LOCKHEED MARTIN and Russian companies Khrunichev and NPO Energia have merged their Atlas and Proton launcher capabilities. International Launch Services (ILS), the new joint venture company, aims to capture 50% of the market by 2000.

The Atlas and Proton will be able to carry single payloads weighing between 2,250kg and 4,600kg into geostationary transfer orbit. The launchers will be in direct competition with products from European rival Arianespace.

There are 24 firm commercial-launch orders for the Atlas and the Proton, compared with Arianespace's 35. The first Proton commercial launch is planned for March 1996. It will carry a previously contracted Astra 1F satellite.

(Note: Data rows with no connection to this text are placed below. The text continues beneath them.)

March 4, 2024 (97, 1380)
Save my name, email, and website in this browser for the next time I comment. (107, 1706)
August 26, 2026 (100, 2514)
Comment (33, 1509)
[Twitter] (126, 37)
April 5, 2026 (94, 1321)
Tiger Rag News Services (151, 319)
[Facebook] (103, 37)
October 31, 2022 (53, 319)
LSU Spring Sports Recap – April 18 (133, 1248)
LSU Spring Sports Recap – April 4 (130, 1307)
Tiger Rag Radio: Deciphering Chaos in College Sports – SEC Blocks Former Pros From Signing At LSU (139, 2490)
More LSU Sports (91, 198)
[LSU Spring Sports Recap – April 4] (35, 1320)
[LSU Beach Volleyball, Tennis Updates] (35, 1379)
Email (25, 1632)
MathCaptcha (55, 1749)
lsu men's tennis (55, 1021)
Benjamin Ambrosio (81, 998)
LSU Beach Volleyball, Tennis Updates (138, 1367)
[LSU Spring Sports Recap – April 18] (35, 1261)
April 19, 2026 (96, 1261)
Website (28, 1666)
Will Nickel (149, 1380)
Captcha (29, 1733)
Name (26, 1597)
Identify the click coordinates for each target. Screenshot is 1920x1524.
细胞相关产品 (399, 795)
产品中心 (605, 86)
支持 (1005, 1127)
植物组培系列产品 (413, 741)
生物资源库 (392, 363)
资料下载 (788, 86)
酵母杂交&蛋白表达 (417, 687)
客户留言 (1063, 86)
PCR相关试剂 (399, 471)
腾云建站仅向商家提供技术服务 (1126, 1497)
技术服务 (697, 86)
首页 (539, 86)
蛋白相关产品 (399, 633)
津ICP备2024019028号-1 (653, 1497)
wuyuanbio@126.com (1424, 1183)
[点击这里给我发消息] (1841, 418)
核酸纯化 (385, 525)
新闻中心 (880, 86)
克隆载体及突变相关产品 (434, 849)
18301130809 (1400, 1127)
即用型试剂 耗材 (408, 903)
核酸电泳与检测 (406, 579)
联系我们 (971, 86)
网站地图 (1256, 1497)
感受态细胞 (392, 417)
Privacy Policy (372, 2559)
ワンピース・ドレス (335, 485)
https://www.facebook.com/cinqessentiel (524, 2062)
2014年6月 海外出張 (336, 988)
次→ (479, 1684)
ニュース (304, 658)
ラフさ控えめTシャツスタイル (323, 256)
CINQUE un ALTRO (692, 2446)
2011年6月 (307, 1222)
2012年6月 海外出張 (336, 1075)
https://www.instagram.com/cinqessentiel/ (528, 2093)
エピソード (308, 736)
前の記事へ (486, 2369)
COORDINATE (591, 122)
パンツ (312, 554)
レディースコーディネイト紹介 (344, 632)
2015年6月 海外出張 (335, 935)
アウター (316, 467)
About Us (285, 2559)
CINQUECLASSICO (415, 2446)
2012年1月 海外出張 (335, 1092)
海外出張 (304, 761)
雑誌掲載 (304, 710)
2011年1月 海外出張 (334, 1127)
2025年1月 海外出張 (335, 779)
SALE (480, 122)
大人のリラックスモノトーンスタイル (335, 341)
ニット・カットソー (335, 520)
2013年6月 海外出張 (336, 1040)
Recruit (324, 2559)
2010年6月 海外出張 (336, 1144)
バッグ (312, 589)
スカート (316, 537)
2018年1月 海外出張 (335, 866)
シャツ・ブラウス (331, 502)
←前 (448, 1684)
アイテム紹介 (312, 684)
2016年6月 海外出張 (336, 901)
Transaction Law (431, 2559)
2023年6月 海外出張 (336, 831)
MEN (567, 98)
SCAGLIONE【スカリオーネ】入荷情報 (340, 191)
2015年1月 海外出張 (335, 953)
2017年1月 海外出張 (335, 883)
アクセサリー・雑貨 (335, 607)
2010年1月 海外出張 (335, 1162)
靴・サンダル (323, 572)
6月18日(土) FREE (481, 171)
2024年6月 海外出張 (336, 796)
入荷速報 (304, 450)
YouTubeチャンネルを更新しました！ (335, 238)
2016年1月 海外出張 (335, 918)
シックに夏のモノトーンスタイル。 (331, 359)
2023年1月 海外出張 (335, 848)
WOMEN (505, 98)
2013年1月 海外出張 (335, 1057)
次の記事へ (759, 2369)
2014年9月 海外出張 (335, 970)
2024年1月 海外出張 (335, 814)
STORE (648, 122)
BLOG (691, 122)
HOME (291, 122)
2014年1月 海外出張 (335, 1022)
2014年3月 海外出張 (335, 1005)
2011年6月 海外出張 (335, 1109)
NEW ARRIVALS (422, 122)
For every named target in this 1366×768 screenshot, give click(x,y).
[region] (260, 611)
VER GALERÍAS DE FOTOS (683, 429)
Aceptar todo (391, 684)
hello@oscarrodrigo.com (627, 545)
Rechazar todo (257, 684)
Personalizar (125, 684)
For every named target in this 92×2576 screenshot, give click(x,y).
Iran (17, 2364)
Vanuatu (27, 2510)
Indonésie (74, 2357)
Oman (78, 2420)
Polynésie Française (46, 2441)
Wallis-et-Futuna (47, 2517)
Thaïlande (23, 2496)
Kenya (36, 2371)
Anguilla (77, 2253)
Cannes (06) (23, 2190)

ILS is offering to switch customers from one vehicle to another if there is a problem with one of the launchers. This capability, is available for Hughes HS-601 satellites, which are already manifested to be flown on Atlas and Proton launchers.

The move had been expected following the Lockheed merger with Martin Marietta in 1994. Lockheed had already linked with Khrunichev and NPO Energia to market the Proton and Martin Marietta had taken over the Atlas programme from General Dynamics.

The Atlas and Proton types have been launched successfully on more than 450 occasions, and provide immense "experience and reliability", says Anatoli Kiselev, Khrunichev's director.